Item-finding records:
---
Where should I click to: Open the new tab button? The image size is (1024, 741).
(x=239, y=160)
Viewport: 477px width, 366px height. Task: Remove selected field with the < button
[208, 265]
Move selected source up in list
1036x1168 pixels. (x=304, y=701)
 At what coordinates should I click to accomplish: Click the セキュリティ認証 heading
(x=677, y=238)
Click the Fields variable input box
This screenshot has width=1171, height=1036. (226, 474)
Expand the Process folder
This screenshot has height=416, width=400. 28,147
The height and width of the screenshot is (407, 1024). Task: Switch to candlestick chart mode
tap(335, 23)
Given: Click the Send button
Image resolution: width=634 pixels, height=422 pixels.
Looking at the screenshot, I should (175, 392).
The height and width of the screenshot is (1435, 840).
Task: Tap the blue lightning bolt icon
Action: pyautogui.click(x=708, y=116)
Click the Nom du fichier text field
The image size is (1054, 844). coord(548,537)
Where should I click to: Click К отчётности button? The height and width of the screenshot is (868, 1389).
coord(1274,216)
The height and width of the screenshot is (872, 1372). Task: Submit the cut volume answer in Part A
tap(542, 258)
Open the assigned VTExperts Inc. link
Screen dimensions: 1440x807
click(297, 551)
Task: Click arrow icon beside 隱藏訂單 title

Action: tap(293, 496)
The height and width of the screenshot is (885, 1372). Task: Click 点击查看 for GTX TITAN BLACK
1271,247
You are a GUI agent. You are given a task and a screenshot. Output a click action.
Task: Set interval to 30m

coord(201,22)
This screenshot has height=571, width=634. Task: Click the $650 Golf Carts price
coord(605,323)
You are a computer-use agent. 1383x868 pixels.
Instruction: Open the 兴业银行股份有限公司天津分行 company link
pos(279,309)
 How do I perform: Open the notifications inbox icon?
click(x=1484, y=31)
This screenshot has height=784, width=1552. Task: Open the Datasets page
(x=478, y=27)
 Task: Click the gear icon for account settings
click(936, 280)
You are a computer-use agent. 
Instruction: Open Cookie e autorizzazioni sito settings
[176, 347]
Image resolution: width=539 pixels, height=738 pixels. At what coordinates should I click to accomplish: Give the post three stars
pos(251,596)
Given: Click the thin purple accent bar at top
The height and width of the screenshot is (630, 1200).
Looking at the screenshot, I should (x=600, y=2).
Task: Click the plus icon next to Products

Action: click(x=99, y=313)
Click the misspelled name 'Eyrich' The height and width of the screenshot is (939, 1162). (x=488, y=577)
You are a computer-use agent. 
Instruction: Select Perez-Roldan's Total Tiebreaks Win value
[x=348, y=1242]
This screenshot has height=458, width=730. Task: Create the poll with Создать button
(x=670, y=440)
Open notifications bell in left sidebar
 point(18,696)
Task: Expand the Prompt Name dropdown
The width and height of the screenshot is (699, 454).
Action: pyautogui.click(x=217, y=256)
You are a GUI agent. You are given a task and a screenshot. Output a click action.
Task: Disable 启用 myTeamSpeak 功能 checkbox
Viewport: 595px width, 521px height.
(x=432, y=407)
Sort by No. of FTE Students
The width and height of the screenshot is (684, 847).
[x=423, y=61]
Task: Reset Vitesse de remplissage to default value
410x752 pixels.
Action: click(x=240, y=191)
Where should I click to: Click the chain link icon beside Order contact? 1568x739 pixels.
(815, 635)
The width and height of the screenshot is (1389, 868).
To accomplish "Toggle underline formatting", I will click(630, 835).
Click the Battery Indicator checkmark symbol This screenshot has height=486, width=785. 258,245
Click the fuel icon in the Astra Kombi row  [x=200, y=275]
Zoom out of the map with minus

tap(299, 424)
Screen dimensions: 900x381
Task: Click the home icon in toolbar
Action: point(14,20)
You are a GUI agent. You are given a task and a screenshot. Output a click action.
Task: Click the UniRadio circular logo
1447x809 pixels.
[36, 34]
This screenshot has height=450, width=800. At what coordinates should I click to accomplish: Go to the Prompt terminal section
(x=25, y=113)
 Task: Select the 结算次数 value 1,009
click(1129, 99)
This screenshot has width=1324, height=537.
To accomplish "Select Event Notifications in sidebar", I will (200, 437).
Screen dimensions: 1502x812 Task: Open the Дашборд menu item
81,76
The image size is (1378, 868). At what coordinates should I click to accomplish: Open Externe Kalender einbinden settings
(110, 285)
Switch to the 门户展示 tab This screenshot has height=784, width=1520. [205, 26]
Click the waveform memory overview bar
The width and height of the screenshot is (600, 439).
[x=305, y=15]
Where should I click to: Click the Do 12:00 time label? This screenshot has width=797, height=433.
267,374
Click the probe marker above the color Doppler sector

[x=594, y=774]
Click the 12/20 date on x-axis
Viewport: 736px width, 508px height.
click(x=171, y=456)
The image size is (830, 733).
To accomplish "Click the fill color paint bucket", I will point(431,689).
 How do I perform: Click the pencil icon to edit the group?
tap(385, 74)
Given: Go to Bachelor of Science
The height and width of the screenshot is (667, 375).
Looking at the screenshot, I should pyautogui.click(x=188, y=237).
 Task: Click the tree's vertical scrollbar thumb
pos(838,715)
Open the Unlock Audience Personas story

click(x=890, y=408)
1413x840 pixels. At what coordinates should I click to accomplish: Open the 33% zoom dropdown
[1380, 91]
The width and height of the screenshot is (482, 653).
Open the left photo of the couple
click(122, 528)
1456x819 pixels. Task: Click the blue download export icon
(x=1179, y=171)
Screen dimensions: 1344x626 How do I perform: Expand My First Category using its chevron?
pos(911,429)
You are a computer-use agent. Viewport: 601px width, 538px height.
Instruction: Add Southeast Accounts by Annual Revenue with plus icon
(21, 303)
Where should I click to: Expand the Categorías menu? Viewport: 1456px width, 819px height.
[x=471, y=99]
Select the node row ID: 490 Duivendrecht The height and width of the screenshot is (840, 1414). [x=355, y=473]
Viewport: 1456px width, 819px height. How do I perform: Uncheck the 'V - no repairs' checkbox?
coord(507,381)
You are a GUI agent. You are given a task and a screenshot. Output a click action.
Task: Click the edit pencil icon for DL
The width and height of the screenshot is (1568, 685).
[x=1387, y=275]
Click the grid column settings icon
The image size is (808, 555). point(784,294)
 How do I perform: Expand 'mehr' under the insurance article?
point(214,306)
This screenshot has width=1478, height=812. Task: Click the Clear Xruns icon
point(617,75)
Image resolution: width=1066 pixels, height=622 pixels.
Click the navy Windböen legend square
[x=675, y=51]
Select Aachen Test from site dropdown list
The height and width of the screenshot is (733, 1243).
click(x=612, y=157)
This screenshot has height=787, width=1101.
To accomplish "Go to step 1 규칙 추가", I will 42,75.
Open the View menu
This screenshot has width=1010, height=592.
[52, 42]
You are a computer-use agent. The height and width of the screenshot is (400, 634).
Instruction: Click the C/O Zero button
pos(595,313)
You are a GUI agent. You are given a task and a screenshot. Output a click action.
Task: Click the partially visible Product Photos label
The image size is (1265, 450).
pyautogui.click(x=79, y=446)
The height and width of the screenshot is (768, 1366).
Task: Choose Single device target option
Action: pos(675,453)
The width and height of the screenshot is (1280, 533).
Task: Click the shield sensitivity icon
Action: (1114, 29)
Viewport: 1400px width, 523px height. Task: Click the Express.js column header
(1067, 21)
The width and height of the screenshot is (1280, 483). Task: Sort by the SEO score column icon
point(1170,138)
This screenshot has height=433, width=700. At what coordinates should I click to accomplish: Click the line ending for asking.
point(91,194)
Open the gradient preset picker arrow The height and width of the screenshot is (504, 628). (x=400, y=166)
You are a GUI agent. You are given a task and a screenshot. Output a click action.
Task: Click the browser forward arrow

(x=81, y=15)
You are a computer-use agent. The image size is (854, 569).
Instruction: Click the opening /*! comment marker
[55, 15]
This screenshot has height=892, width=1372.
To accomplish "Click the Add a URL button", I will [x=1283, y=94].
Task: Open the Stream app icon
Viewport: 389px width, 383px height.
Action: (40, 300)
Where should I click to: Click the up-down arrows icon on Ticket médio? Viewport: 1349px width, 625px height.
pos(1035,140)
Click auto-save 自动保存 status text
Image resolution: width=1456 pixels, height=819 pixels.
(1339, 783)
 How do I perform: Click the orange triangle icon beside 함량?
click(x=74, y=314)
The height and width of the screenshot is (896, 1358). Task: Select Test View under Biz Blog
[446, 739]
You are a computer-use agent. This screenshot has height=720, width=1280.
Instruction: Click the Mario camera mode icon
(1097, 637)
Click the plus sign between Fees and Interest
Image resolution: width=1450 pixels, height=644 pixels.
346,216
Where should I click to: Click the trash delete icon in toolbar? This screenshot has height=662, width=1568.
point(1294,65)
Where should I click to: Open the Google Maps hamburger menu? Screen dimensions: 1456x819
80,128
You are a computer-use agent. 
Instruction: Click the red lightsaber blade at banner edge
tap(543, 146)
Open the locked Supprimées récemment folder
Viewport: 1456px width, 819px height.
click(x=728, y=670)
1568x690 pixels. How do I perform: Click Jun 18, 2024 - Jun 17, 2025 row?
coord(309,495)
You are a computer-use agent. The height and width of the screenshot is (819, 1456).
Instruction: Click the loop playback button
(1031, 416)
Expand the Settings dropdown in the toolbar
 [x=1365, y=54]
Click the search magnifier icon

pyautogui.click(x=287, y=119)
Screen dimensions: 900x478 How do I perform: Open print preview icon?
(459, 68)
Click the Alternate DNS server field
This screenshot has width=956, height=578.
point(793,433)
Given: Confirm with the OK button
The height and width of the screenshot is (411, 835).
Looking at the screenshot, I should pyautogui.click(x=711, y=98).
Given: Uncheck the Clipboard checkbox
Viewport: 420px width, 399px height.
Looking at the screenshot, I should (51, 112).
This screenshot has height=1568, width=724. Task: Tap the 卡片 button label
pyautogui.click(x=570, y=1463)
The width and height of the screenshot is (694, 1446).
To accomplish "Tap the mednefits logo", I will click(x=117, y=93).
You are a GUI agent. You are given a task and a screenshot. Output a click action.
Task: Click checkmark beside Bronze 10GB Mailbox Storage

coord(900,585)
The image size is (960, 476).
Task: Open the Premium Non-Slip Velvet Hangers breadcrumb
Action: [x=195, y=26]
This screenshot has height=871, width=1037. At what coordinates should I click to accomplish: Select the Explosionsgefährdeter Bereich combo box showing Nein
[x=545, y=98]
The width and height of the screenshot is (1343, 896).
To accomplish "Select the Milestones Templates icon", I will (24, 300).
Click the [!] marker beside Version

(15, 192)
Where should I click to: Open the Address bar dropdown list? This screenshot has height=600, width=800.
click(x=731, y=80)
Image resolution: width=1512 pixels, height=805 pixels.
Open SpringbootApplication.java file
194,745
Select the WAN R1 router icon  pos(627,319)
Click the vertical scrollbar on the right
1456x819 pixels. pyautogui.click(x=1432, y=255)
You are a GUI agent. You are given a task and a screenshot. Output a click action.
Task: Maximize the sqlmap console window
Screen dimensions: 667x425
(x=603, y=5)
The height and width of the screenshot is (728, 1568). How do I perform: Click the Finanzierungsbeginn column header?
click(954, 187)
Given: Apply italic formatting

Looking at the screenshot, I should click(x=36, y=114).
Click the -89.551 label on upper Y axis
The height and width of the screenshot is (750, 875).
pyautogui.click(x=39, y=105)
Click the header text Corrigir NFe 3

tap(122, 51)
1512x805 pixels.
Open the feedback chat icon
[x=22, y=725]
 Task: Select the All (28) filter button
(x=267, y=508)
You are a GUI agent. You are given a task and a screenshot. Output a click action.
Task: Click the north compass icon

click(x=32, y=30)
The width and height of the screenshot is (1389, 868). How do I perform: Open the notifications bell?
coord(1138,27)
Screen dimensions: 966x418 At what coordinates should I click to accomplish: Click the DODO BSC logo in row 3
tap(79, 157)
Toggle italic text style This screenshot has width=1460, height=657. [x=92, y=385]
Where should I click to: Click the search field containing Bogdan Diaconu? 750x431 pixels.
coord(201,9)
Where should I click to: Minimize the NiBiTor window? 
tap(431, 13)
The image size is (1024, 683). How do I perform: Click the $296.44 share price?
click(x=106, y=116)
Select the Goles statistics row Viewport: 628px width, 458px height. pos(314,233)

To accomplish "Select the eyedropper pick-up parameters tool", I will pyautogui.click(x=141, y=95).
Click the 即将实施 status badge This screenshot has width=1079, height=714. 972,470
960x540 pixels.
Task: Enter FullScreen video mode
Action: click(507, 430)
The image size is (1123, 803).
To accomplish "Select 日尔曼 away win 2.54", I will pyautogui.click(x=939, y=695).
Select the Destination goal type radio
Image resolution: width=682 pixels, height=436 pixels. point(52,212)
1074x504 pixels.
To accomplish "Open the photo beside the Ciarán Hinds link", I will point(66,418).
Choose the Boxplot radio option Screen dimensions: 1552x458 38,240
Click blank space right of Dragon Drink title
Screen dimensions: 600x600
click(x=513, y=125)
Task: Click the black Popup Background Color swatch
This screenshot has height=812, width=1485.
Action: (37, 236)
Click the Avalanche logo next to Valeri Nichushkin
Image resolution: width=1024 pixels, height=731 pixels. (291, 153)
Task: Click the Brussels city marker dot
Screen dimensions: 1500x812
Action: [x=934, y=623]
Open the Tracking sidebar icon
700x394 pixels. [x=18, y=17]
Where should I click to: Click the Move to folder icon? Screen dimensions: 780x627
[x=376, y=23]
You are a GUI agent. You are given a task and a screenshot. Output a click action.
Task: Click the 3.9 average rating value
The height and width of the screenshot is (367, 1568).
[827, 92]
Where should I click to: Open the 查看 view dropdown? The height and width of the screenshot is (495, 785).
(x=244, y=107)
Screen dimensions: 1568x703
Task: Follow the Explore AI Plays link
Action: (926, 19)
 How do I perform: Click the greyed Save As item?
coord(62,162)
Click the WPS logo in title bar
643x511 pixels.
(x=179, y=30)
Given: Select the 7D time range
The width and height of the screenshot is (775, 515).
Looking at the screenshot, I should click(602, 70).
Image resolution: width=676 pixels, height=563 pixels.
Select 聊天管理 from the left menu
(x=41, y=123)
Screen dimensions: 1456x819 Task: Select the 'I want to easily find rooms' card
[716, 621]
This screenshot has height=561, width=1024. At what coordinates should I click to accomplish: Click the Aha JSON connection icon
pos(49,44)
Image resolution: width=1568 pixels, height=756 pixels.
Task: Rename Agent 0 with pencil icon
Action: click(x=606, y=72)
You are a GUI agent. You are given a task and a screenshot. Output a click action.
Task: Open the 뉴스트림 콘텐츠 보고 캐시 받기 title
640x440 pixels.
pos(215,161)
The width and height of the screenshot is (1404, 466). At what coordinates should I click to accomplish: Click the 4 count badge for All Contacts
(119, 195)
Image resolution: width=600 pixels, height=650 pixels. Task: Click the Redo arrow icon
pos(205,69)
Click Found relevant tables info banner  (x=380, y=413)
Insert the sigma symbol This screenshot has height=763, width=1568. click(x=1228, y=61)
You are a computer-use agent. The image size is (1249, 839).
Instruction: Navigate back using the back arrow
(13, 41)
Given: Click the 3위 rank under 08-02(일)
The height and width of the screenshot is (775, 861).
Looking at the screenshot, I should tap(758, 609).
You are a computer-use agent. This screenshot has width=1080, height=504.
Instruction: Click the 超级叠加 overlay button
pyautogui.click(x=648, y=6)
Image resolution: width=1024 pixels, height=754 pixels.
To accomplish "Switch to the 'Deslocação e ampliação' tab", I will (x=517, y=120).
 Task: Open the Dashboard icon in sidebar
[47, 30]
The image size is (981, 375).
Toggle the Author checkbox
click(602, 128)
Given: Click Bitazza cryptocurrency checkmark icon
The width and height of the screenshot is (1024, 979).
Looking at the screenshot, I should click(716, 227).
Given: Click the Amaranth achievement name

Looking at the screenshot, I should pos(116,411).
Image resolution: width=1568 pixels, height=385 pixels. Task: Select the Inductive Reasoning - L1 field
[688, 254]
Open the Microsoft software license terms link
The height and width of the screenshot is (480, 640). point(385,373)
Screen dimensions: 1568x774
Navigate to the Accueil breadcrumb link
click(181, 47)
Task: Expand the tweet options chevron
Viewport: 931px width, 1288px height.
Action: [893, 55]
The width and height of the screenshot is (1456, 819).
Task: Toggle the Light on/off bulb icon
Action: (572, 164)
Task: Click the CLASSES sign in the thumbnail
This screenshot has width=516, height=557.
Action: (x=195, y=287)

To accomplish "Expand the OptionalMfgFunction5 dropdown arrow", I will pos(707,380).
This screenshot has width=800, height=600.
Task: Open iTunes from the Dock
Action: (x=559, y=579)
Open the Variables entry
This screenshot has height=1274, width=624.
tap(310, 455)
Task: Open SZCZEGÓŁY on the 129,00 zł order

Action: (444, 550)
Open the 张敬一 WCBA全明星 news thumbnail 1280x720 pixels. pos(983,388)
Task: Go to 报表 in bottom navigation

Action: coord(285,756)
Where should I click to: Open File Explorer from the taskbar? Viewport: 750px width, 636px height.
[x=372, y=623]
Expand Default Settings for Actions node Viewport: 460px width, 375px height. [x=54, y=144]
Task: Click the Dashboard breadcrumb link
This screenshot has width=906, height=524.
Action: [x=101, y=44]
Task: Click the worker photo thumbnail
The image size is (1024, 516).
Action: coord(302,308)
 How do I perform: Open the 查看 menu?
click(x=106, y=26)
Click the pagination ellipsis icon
---
▶ Written problem
Copy the lines of the data above word for word, beginning at the line that contains "Where should I click to: Click the trash" and stopping after the line that contains "click(x=728, y=670)".

▶ Response to the exercise
Where should I click to: Click the trash delete icon in toolbar? This screenshot has height=662, width=1568.
point(1294,65)
Where should I click to: Open the Google Maps hamburger menu? Screen dimensions: 1456x819
80,128
You are a computer-use agent. 
Instruction: Click the red lightsaber blade at banner edge
tap(543, 146)
Open the locked Supprimées récemment folder
Viewport: 1456px width, 819px height.
click(x=728, y=670)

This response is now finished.